#### TEXT PASSAGE ####

NilashishC commented 11 months ago

@srbharadwaj The following task is tested to be working with Nexus 9300v (NX-OS 9.3.6):

    - name: Switch to maintenance mode
      cisco.nxos.nxos_command:
        commands:
          - configure terminal
          - command: system mode maintenance
            prompt: Do you want to continue
            answer: y
NilashishC commented 11 months ago

@colinet You can temporarily turn off cli confirmation prompts before you run the clear command as a workaround. Have you tried that?

- name: switch_fc | helpers | session_reset - perform reset
  cisco.nxos.nxos_command:
    commands:
      - terminal dont-ask
      - clear zone lock vsan 1014
colinet commented 11 months ago

The solution works on one fabric but surprisingly failed on second fabric with unexpected result:

The playbook is now:


- name: switch_fc | helpers | session_reset - perform reset
  cisco.nxos.nxos_command:
    commands:
      - terminal dont-ask
      - clear device-alias session
      - "clear zone lock vsan {{ fab.vsan_id }}"
  vars:
    ansible_connection: "{{ san_CRUD_switch_fabric_api }}"
    ansible_network_os: "{{ san_CRUD_switch_fabric_os }}"
    ansible_user: "{{ san_CRUD_switch_fabric_svc_user }}"
    ansible_password: "{{ san_CRUD_switch_fabric_svc_password }}"
    ansible_host: "{{ fab.switch_fabric }}"
    ansible_httpapi_port: "{{ san_CRUD_switch_fabric_port }}"
    ansible_httpapi_use_ssl: true
    ansible_httpapi_validate_certs: false
  loop: "{{ reset_data }}"
  loop_control:
    loop_var: fab

The outcome is:

TASK [ds-role-san_CRUD : switch_fc | helpers | session_reset - perform reset] *********************************************************************************************************************************************************************************
Monday 09 October 2023  16:58:10 +0200 (0:00:00.055)       0:00:02.221 ******** 
ok: [localhost] => (item={'name': 'fabric_a', 'switch_fabric': 'switch_001', 'vsan_id': 1014})

####

[SHORT TASK A]:
In the records between the line holding "This screenshot has height=923, width=1920." and the line holding "Action: pyautogui.click(x=931, y=195)", inclusive, swap "dropdown" for "menu" and reproduce only those lines, leaving everything else unchanged.

#### SUPPLIED DATA ####

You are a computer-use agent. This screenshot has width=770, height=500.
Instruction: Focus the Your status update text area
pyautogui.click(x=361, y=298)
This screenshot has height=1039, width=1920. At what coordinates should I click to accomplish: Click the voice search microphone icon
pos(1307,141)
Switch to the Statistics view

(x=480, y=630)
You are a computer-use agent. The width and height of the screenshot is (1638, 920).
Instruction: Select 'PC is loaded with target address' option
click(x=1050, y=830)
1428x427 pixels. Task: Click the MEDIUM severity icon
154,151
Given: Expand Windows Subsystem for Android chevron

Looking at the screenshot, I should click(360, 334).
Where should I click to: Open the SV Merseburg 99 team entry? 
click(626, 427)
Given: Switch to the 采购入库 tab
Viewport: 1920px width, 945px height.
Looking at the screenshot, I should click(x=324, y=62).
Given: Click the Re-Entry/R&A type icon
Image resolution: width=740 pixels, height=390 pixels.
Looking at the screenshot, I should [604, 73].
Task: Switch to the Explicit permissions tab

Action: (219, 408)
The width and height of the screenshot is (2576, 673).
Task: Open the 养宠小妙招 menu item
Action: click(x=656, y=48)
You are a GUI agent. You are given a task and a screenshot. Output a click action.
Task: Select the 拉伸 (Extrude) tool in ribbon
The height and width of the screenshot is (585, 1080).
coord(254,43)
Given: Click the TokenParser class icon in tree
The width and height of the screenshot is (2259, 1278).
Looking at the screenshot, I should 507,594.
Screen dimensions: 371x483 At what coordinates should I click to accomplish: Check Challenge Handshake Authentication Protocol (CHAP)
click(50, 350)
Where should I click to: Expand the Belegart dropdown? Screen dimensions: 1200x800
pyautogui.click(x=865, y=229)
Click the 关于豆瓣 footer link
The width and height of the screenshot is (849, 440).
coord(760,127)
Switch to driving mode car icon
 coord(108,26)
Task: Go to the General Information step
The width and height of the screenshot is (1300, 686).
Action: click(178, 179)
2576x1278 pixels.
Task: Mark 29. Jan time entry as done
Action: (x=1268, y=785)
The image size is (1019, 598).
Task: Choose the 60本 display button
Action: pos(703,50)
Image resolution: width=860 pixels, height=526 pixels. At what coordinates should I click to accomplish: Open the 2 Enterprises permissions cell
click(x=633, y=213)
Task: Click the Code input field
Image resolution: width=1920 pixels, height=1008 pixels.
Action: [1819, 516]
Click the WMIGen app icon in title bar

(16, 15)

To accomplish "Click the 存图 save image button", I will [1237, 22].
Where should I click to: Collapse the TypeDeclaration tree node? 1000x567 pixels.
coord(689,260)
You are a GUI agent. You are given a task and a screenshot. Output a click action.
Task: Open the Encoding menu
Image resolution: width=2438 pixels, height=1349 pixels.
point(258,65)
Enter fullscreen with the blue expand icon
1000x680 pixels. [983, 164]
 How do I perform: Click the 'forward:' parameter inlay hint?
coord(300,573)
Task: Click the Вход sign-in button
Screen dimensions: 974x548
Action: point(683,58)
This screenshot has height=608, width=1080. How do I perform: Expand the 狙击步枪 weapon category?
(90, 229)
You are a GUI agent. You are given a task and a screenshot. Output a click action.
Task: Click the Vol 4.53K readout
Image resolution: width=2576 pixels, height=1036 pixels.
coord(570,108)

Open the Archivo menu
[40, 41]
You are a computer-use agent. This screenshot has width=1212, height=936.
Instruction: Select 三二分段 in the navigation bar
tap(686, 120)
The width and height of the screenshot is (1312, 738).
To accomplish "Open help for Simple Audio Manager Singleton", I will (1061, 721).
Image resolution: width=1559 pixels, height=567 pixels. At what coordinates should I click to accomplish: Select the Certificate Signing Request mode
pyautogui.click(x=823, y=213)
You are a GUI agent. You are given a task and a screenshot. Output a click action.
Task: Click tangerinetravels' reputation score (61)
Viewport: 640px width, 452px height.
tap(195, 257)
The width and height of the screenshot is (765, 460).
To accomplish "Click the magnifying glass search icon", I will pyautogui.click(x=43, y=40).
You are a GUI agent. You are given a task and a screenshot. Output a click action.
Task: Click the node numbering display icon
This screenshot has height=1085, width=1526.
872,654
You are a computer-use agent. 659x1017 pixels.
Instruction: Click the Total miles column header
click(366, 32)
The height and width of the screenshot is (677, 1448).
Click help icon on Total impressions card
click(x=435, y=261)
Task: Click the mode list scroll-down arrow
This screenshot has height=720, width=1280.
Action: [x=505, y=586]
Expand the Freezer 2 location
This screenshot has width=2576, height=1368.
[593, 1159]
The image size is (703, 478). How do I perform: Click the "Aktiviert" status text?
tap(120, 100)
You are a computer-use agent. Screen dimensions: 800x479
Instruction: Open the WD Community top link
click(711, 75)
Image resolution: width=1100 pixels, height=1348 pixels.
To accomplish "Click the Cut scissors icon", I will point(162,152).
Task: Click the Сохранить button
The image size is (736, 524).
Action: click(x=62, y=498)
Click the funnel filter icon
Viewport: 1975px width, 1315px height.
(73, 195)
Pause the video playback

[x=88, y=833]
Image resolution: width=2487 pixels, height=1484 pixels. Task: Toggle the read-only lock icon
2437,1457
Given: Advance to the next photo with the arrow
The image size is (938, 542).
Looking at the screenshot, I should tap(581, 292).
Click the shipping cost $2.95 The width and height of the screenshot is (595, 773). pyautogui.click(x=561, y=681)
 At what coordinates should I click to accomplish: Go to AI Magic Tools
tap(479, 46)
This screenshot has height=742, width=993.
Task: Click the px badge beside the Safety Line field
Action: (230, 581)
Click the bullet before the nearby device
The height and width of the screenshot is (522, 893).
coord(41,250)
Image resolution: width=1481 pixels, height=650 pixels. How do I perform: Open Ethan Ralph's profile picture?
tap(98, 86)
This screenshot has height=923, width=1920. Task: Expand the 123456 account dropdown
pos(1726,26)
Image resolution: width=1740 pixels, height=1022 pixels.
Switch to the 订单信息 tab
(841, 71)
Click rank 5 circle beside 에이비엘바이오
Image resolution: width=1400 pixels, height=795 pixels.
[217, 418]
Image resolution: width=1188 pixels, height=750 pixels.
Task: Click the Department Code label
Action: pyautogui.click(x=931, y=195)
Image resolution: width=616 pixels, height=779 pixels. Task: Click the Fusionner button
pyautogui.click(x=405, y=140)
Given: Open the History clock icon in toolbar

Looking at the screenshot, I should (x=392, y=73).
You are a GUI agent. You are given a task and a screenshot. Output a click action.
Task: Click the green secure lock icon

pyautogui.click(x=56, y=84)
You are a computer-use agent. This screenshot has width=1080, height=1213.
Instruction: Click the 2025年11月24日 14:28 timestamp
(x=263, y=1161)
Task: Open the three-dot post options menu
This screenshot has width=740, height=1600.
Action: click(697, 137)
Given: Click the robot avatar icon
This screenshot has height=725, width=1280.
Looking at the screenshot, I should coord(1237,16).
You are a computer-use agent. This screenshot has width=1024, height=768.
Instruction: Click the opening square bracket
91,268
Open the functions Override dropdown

####

[SHORT TASK B]:
In the forum thread, what does running "terminal dont-ask" before the clear command accomplish?

[FINISHED ANSWER A]:
This screenshot has height=923, width=1920. Task: Expand the 123456 account menu
pos(1726,26)
Image resolution: width=1740 pixels, height=1022 pixels.
Switch to the 订单信息 tab
(841, 71)
Click rank 5 circle beside 에이비엘바이오
Image resolution: width=1400 pixels, height=795 pixels.
[217, 418]
Image resolution: width=1188 pixels, height=750 pixels.
Task: Click the Department Code label
Action: pyautogui.click(x=931, y=195)

[FINISHED ANSWER B]:
It temporarily turns off the CLI confirmation prompts before the clear command runs. This is offered as a workaround.